Depuis trois ans, nous avons réalisé plus de deux cent reportages dans le Grand Paris, aucun dans le petit Paris. Il y a suffisamment à faire en banlieue1, et suffisamment de confrères qui parlent d’intra-muros. Nos sujets portent sur la culture et les loisirs mais aussi l’économie sociale et solidaire. En somme, tout ce qui crée du lien et favorise les réseaux de proximité. Notre souhait est de faciliter la vie en circuit court en délivrant de l’information locale – voire hyperlocale – et en la croisant avec des services comme Sharette (covoiturage de proximité) ou La Ruche qui dit Oui (consommation de produits locaux).

Côte partenariat, nous travaillons avec l’émission La Voix est libre sur France 3 Paris pour qui nous préparons la météo des bons plans du week-end. Nous produisons également du contenu conjointement avec La Ruche qui Dit Oui avec qui nous avons réalisé un test des bières d’Île-de-France. Plus récemment, nous avons entamé une collaboration avec Libé à qui nous livrons chaque semaine une sélection de sorties pour le site web.

Et nous avons également des sélections de bonnes adresses qui sont parues sur Que faire à Paris.

Nous sommes enfin partenaires d’événements dont nous faisons la promotion (gratuitement, faut-il le préciser). Dernier en date, les Primeurs de Massy, festival de musique consacré aux groupes émergents, mais qui ont quand même un peu de bouteille.

Nos sources d’inspiration nous viennent de ce que nous croisons sur le terrain. A quelques exceptions près, nous sommes tous banlieusards. Il nous suffit donc d’ouvrir l’œil. Beaucoup d’infos nous parviennent également par le biais des réseaux sociaux, sans lesquels Enlarge your Paris n’existerait sans doute pas. Ils sont une source d’information inépuisable, et surtout le principal outil pour construire notre audience.

L’année dernière, vous avez gagné une campagne de financement collaboratif…

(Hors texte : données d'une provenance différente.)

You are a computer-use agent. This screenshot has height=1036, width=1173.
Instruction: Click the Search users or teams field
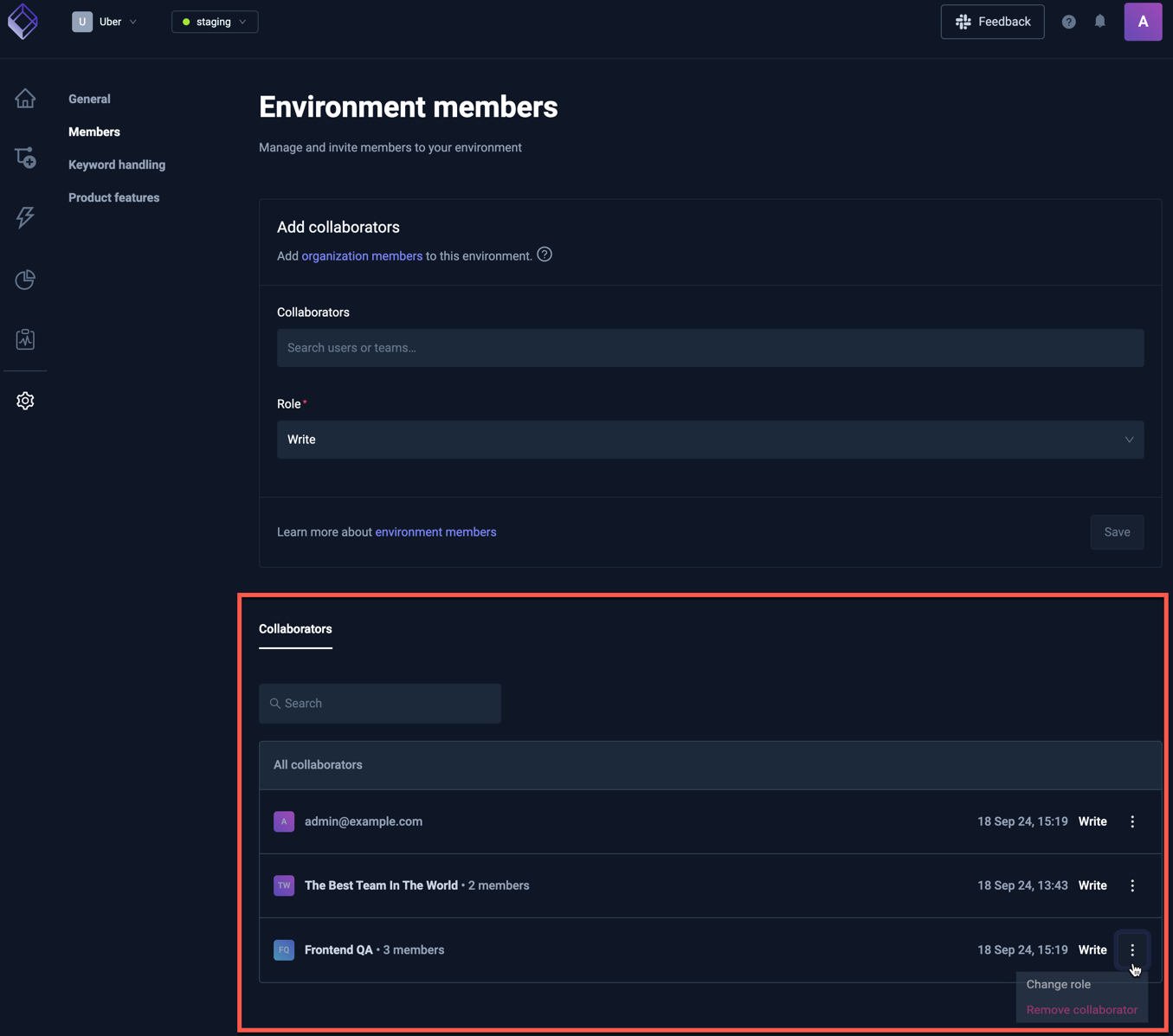[710, 348]
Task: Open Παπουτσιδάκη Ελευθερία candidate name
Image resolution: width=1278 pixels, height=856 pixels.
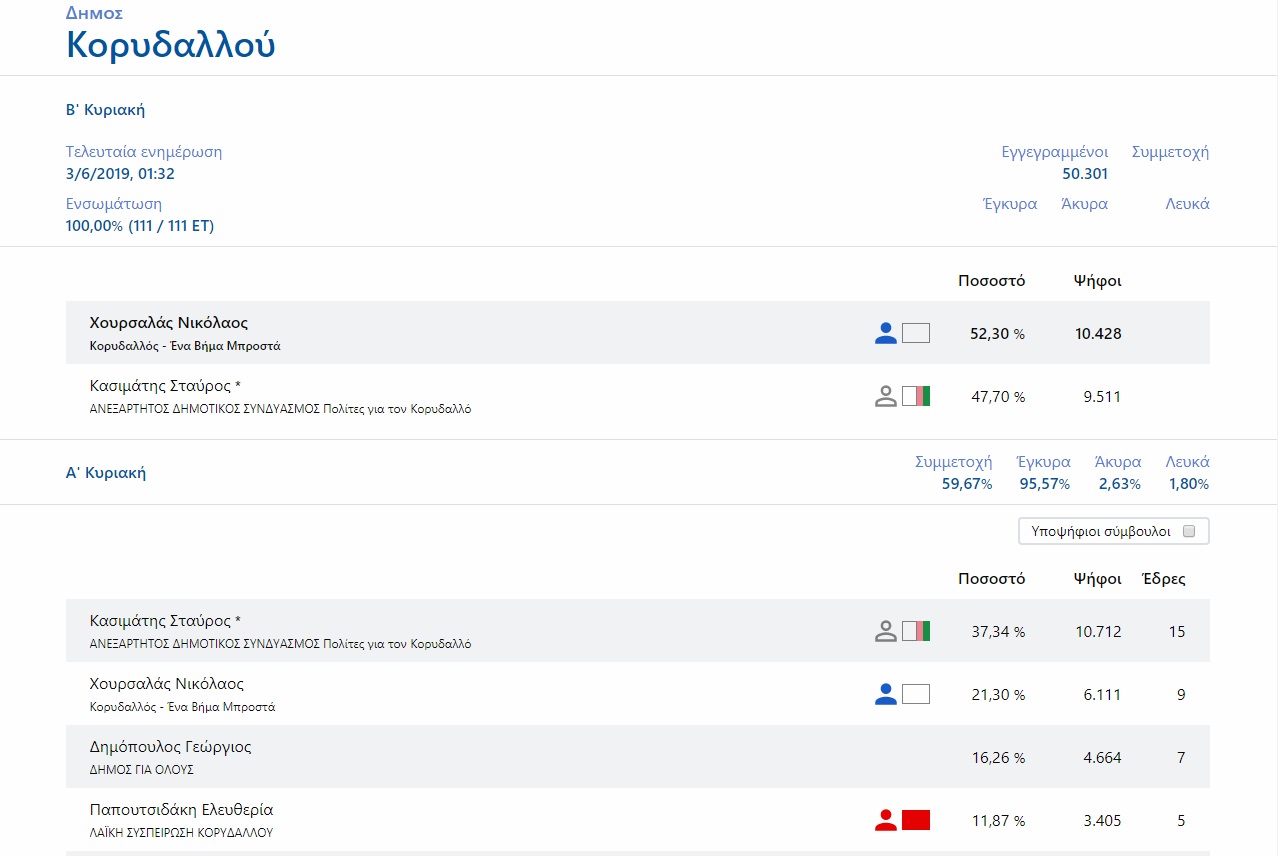Action: pyautogui.click(x=181, y=810)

Cette campagne nous a à la fois permis de collecter 8.000 euros pour la refonte du site, et de nous faire connaître. Nous avons alors pu bénéficier de nombreuses retombées presse (Le Monde, Le Parisien, We Demain, France Inter, France Culture, Direct Matin, etc.), ce qui a permis à l’audience de croître, en particulier lorsqu’il s’agissait de relais sur le web.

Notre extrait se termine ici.